[[ Task data open ]]

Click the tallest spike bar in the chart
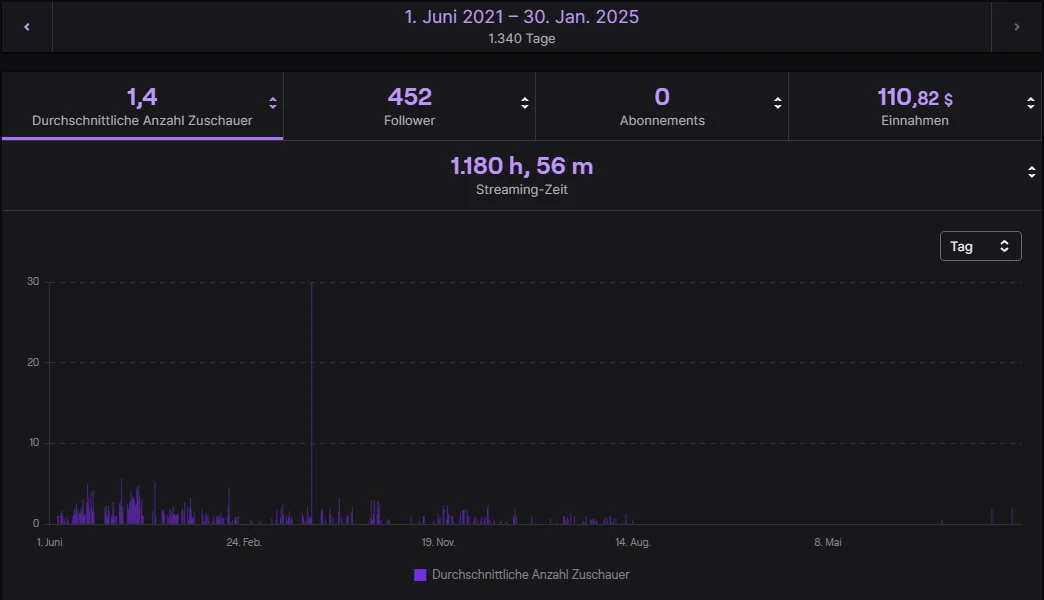The image size is (1044, 600). (311, 400)
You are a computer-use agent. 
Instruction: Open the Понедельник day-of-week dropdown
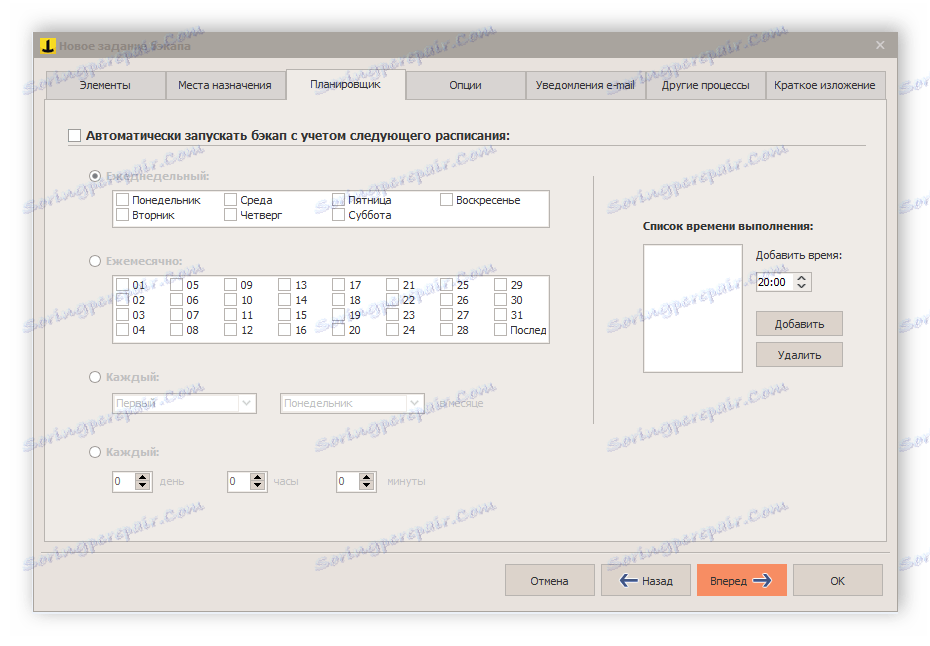click(352, 403)
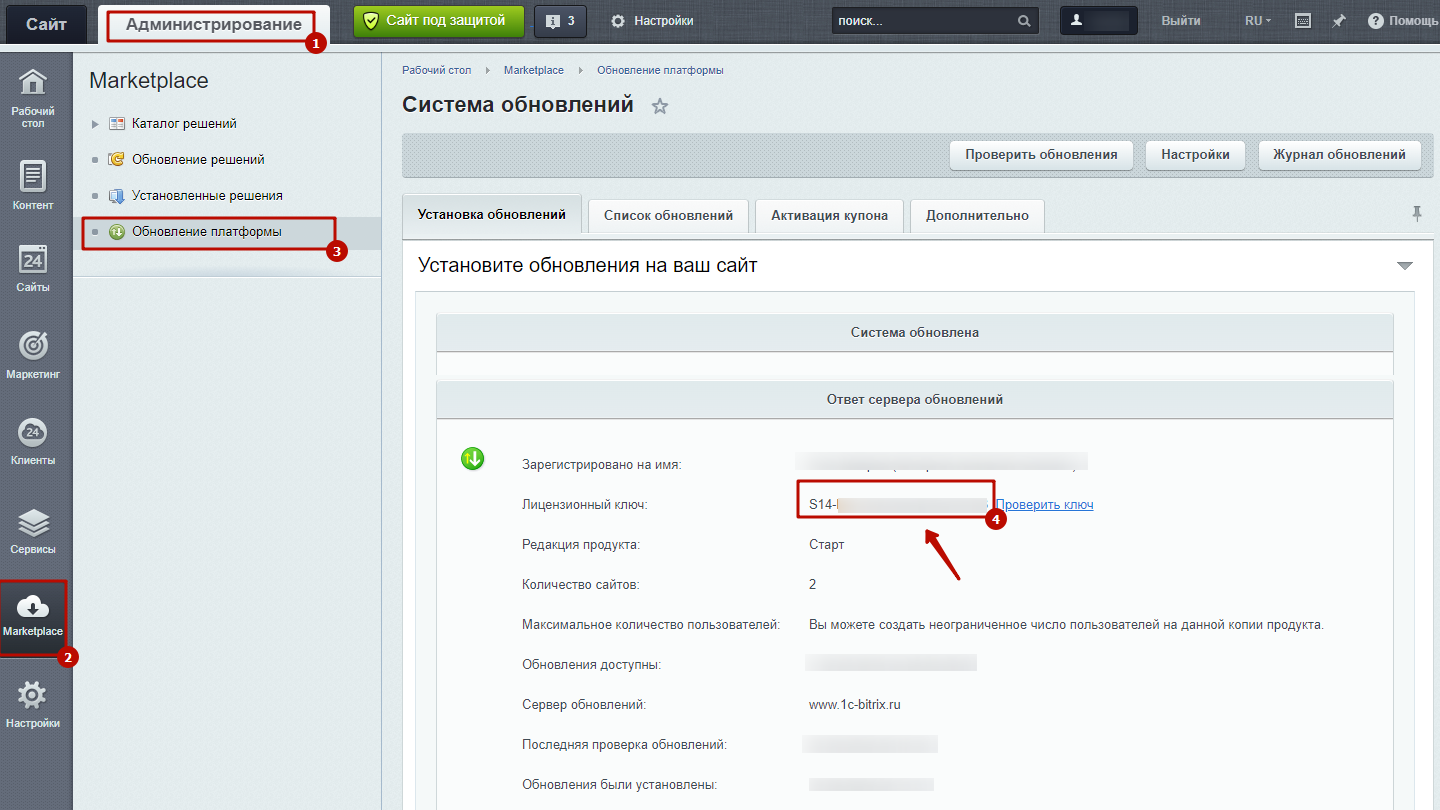Switch to Активация купона tab
The image size is (1440, 810).
(x=829, y=215)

[[ Task data closed ]]

Task item: Could you set down every record above word for word, leaving out the pictures?

Response to the exercise:
Click the tallest spike bar in the chart
The image size is (1044, 600). (311, 400)
You are a computer-use agent. 
Instruction: Open the Понедельник day-of-week dropdown
click(352, 403)
Switch to Активация купона tab
The image size is (1440, 810).
(x=829, y=215)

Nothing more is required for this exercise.